In short: you were telling the truth at the time the letter was sent.  You did nothing dishonest.

That being said:  I might consider going to Fordham, regardless.  The 3x better shot at Big Law makes paying off the extra debt a 5-8 year endeavor, following which you have a degree from Fordham and the chance for vastly superior income for the remainder of your career.

But...if you want public interest, then go to Brooklyn.

It's done.  I'm going.  Go Gophers!

(Of course, now I'm nervous that I'm making a horrible mistake and that I might end up living in Iowa for the rest of my life).
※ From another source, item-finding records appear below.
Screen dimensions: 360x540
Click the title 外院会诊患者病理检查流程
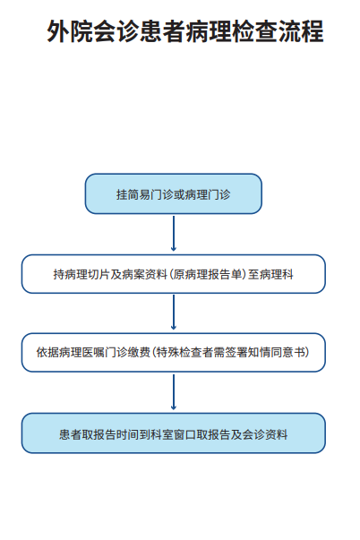click(185, 31)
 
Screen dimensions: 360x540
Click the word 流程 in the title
click(301, 31)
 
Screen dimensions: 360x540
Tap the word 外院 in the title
click(70, 31)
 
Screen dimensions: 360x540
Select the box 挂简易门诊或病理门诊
click(173, 194)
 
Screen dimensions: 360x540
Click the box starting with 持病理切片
click(173, 274)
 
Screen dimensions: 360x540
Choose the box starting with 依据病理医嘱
click(173, 352)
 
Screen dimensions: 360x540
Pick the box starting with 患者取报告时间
click(173, 433)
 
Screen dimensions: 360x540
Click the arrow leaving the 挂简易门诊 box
click(174, 233)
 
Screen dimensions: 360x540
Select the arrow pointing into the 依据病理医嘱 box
click(174, 312)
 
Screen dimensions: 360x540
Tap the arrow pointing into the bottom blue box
click(174, 392)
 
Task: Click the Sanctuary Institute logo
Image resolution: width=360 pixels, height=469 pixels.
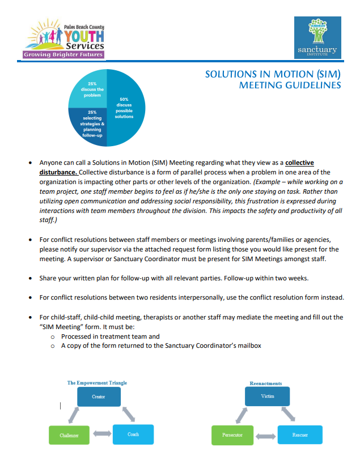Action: point(317,37)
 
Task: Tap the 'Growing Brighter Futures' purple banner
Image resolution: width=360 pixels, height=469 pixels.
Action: point(63,54)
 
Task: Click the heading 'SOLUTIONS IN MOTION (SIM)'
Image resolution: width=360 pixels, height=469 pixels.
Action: point(273,74)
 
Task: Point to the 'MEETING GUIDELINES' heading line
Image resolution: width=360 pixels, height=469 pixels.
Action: point(290,86)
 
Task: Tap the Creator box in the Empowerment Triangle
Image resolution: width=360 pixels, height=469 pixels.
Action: point(99,396)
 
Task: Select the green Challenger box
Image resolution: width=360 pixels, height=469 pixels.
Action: point(69,434)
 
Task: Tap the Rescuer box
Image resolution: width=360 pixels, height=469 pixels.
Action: point(300,434)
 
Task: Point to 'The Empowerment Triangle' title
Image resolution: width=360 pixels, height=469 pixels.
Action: point(97,383)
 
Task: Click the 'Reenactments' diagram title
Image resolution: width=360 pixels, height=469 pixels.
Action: point(266,383)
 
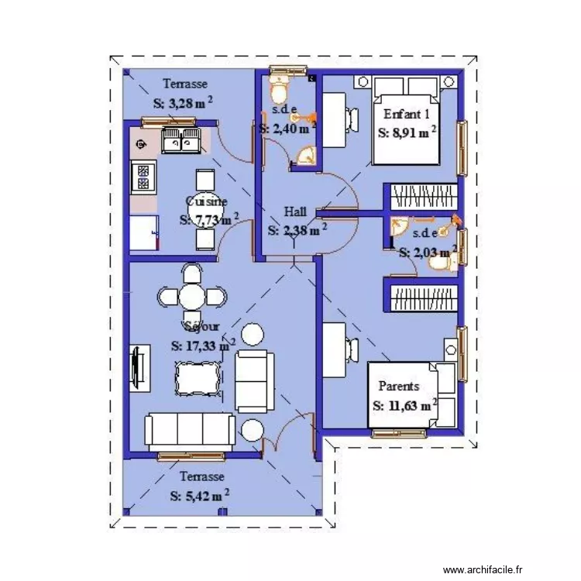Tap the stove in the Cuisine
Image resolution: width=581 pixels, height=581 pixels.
143,177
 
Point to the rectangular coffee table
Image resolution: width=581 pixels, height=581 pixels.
198,380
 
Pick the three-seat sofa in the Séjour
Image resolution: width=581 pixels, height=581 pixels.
190,429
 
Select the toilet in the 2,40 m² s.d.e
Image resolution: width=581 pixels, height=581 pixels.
278,83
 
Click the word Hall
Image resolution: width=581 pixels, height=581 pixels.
295,211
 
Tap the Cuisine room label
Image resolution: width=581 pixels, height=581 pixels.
207,201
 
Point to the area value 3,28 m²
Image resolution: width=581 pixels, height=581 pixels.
183,102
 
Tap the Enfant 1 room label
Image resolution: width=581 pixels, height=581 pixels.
407,113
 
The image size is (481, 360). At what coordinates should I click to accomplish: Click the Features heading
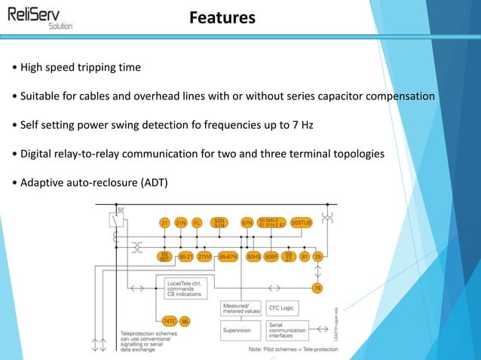coord(222,17)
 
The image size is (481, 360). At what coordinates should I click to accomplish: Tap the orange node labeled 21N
coord(181,223)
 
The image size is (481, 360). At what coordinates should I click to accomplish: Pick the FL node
coord(198,223)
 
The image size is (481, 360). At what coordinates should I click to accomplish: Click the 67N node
coord(247,223)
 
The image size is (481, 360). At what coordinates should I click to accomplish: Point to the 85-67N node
coord(228,257)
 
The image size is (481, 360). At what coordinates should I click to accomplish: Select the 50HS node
coord(254,257)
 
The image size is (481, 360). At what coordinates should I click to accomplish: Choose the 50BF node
coord(272,257)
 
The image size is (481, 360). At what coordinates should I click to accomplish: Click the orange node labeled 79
coord(317,288)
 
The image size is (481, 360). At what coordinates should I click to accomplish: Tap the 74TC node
coord(170,321)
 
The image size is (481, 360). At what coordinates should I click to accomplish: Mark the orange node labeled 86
coord(185,321)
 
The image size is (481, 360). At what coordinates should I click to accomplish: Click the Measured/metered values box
coord(241,308)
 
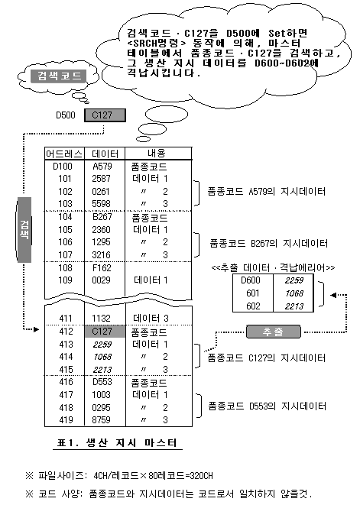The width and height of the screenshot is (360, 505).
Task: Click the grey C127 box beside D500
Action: [x=105, y=115]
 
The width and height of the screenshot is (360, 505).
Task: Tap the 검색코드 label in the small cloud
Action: [x=59, y=76]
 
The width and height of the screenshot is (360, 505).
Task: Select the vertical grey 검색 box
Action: [x=24, y=230]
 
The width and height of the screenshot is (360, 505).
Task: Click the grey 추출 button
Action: [x=274, y=332]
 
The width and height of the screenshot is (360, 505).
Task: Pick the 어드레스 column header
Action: [x=64, y=154]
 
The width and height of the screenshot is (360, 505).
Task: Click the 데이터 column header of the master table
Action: [x=105, y=154]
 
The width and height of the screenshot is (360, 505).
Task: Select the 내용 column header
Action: [x=157, y=154]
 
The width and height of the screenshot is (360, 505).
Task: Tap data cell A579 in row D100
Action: [x=102, y=167]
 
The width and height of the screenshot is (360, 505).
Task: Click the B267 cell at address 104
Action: [x=102, y=217]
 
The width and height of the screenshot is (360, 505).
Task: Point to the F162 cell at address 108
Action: [x=102, y=267]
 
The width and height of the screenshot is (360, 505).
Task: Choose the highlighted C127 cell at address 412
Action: [x=105, y=332]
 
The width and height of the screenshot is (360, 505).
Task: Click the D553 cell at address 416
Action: [x=102, y=382]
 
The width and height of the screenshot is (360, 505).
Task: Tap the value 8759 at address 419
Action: [x=101, y=420]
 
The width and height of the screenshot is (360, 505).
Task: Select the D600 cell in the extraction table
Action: [x=251, y=280]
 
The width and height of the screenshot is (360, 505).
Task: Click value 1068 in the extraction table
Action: [x=294, y=293]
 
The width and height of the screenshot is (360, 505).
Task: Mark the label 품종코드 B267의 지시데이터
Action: [x=269, y=243]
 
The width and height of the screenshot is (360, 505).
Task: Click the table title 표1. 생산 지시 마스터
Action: [x=117, y=442]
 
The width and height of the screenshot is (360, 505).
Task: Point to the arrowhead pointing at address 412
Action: [x=37, y=329]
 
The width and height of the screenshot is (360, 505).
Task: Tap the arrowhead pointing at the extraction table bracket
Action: [x=333, y=295]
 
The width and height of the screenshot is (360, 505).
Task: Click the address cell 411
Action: [x=66, y=319]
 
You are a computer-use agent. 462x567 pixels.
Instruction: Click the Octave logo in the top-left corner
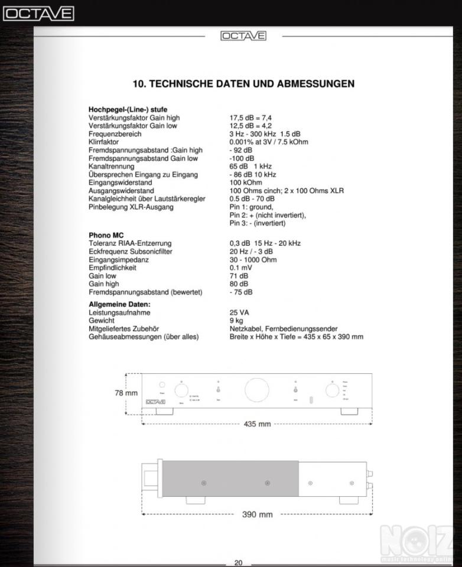pos(38,14)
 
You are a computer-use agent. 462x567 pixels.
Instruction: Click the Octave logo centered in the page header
pos(243,36)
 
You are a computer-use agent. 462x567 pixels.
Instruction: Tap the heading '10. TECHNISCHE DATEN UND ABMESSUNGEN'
pos(243,84)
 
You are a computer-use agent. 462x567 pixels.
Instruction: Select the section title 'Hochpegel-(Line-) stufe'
pos(128,109)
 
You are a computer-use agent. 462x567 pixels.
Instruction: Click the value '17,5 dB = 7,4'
pos(250,118)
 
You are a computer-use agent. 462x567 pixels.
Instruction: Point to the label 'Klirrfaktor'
pos(103,142)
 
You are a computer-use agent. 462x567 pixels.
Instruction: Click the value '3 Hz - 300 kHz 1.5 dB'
pos(265,134)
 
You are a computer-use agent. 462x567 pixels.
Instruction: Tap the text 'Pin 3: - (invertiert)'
pos(257,223)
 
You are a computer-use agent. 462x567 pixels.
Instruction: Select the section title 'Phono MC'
pos(106,235)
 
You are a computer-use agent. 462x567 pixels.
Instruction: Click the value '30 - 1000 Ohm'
pos(253,260)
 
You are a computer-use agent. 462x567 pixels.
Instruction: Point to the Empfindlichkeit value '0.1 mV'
pos(241,268)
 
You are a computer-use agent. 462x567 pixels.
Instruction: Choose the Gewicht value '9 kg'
pos(236,321)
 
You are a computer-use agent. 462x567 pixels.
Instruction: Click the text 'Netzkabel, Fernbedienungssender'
pos(284,329)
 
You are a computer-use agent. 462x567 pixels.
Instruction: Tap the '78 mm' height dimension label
pos(126,393)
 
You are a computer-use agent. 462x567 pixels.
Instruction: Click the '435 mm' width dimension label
pos(257,424)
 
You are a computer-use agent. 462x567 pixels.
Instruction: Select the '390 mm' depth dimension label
pos(257,514)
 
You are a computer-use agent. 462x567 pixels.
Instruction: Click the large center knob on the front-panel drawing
pos(256,390)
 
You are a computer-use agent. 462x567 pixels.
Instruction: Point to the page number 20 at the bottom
pos(238,563)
Anyway:  anyone have any good tips on Uptown apartment buildings?  Any general help on specific areas to live would be helpful.  3 blocks to the bus line would be ideal.

Choosing the Right Law School / Re: Minnesota vs. Rutgers
« on: May 12, 2008, 07:30:52 AM »
It went well.

The weather on Saturday was pretty dreary, but the visit to the school was intersting.  An associate dean showed me and my fiancee around and talked to us for about 85 minutes, total.  I like that you are required to do either a journal or a moot court in 2L; it seems like no matter what you're going to come out of UMN with a decent sampling of briefs and resume fodder.

I asked about their future job prospects, and one thing that stuck out was that their incoming dean (former assistant dean, I believe, at Cornell and former member of the Clinton staff) will bring some "sparkle" to their reputation, and that he has some vision for expanding the reach of UMN grads national placement.  Also, they're looking to build a new law school in 5-6 years, it seems that the recent dip in the rankings are just a temporary blip, and things will be on the up and up now that a full time dean is in place.

The city is clean, easy to get around.  People are awfully friendly and helpful.  Coming from NYC, it will certainly be a change (most restaurants stop serving food at 10PM, which is a far cry from the late night scene here), but we liked the Uptown area and the nearby lakes.  I look forward to riding my bike every day on their huge network of bike paths.

So...I mailed my deposit.  That's that.  Now I have to withdraw from Rutgers, which is fine...but oddly kind of sad.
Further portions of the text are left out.